Participants include architects, engineers and artists from around the world.

The event’s Director, Kazuyo Sejima, said in a statement that this year’s event should be a reflection on architecture, adding that the idea is to help people relate to architecture, to help architecture relate to people, and to help people relate to themselves.

"The twenty-first century has just started. Many radical changes are taking place. In such a rapid-changing context, can architecture clarify new values and a new lifestyle for the present?” posed Sejima.

"Hopefully, this show will be a chance to experience the manifold possibilities of architecture, as well as to account for its plurality of approaches, each one of them being a different way of living.”

Rwanda’s exhibitions show how traditional weaving techniques and natural fibres can be used to create necklaces or shoes, how ash and cow dung can decorate modern walls and how alternatives to paper can be used in making handmade books.

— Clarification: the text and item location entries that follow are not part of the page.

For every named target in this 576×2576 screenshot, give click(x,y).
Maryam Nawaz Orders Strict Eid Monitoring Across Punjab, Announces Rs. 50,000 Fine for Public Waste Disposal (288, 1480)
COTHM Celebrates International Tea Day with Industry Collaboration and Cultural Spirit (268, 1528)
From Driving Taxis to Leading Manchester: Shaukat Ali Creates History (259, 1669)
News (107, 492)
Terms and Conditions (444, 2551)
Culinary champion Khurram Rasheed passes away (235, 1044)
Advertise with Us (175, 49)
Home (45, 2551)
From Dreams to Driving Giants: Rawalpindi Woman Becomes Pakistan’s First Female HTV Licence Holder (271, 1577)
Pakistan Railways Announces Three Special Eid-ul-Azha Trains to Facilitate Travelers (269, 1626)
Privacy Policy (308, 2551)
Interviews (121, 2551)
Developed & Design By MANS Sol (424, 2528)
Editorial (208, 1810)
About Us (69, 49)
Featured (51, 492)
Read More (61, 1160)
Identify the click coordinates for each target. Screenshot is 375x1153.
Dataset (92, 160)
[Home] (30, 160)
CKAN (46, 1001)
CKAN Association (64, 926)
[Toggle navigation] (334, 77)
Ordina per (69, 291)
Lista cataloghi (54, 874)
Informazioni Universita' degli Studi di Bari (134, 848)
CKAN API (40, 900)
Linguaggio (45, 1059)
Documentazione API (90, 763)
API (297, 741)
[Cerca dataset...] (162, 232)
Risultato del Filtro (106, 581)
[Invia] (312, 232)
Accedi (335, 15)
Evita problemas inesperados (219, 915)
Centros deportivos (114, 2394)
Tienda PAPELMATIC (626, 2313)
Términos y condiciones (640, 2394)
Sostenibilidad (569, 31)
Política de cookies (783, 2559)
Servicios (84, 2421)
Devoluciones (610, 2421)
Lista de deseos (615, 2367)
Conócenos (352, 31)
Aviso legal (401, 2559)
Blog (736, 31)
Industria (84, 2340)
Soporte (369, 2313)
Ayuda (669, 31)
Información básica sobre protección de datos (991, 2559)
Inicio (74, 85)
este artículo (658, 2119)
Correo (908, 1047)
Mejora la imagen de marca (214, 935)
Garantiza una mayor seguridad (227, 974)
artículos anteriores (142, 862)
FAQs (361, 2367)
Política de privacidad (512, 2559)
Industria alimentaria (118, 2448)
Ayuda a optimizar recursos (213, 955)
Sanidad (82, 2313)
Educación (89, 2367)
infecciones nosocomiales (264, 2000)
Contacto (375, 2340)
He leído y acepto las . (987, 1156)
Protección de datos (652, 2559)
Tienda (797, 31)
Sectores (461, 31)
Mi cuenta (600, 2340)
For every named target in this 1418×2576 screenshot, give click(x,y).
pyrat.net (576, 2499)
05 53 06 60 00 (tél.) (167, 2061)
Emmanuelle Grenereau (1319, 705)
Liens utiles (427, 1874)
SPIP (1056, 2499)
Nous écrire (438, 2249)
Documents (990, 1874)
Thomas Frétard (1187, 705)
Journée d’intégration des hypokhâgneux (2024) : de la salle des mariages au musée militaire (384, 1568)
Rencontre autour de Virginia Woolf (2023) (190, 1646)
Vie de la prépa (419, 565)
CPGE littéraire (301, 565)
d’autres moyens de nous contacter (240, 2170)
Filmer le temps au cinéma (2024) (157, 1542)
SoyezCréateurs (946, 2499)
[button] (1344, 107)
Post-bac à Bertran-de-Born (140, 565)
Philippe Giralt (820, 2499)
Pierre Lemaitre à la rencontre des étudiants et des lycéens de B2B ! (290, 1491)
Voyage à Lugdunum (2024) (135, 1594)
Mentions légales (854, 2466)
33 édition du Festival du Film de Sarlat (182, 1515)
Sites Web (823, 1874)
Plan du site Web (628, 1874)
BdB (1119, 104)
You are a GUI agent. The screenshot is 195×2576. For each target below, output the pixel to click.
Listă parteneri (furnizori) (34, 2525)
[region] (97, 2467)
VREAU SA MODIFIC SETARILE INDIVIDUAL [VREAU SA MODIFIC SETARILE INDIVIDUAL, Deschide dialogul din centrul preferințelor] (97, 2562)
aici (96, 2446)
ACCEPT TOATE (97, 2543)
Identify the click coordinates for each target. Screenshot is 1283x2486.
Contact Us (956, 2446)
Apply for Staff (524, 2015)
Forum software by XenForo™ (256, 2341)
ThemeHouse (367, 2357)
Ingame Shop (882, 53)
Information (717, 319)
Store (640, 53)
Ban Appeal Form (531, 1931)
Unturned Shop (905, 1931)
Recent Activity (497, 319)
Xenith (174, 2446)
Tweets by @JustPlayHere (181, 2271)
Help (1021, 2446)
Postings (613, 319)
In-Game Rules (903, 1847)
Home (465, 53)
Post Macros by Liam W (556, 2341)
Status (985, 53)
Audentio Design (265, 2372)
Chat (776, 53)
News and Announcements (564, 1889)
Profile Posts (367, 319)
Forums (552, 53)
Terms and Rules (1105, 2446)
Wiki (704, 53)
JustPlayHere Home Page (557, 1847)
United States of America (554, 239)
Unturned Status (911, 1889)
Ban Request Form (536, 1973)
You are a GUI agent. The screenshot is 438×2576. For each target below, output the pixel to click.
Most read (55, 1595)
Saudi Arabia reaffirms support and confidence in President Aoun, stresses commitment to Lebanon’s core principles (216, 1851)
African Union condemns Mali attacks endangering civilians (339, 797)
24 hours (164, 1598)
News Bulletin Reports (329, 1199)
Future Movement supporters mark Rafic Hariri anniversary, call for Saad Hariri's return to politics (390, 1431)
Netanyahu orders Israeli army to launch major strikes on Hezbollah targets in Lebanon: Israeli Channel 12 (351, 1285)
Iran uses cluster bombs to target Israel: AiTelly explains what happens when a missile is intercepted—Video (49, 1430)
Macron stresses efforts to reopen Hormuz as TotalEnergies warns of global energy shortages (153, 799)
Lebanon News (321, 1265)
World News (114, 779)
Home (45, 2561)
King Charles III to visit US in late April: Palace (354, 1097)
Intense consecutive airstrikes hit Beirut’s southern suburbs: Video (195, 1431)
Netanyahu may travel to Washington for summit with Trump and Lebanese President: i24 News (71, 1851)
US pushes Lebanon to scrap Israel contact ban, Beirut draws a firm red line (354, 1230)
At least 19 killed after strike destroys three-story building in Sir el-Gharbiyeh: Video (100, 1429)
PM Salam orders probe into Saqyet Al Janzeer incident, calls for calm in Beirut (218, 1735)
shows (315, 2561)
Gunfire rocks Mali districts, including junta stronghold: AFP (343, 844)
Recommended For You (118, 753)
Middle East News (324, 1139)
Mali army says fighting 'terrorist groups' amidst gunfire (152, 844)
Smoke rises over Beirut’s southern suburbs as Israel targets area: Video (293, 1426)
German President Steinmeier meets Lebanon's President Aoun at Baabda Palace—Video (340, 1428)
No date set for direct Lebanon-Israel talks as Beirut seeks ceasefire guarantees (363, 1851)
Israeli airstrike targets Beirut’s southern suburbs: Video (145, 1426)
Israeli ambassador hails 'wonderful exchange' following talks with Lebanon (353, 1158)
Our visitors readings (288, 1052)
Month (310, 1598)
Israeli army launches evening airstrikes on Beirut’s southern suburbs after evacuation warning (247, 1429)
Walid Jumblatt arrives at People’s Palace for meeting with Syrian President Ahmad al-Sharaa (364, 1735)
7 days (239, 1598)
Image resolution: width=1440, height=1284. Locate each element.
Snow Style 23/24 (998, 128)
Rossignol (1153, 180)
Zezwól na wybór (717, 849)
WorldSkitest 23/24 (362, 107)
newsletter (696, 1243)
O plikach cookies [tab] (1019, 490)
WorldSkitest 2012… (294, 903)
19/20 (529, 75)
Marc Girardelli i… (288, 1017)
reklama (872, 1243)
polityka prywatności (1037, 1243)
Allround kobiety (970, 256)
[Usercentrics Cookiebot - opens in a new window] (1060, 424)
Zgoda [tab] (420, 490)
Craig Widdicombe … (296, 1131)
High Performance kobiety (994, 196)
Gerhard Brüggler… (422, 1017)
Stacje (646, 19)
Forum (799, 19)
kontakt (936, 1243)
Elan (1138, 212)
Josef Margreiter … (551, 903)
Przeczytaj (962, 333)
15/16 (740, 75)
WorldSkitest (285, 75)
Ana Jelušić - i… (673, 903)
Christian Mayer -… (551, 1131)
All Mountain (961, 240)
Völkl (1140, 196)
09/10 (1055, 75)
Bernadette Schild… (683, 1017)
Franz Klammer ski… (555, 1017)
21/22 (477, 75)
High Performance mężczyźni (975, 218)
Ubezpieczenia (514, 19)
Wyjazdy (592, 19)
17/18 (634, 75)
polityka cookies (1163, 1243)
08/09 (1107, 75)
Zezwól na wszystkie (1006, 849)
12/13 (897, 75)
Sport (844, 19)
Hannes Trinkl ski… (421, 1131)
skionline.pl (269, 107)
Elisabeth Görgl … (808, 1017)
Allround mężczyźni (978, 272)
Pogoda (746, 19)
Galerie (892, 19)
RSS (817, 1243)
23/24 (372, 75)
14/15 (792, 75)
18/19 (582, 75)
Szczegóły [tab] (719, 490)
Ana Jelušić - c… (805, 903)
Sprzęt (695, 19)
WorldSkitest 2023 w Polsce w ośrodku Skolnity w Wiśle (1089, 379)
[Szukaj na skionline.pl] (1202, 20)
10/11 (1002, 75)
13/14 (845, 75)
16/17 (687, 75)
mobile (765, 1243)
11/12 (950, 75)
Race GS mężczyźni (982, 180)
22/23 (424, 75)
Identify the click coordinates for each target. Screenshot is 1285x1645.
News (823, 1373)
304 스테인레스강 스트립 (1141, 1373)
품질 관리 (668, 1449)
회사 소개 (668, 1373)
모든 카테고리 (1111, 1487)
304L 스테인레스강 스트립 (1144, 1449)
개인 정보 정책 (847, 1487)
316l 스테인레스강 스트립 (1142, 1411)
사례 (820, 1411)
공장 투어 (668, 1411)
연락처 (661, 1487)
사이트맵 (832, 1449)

"Today, before we throw away vegetable fibres we have to think again,” Josephine Malonza, the acting Dean in the Faculty of Architecture at the Kigali Institute of Science and Technology (KIST) told a seminar on Saturday, at the Rwanda’s pavilion.

Prominent Burkina Faso architect Francis Kere on Saturday noted that Africans have alternatives to air-conditioning, and mud is a material that is perfectly adapted to the African situation.

Apart from Rwanda, other first-time national participations include Albania, Kingdom of Bahrain, Iran, Malaysia and Morocco.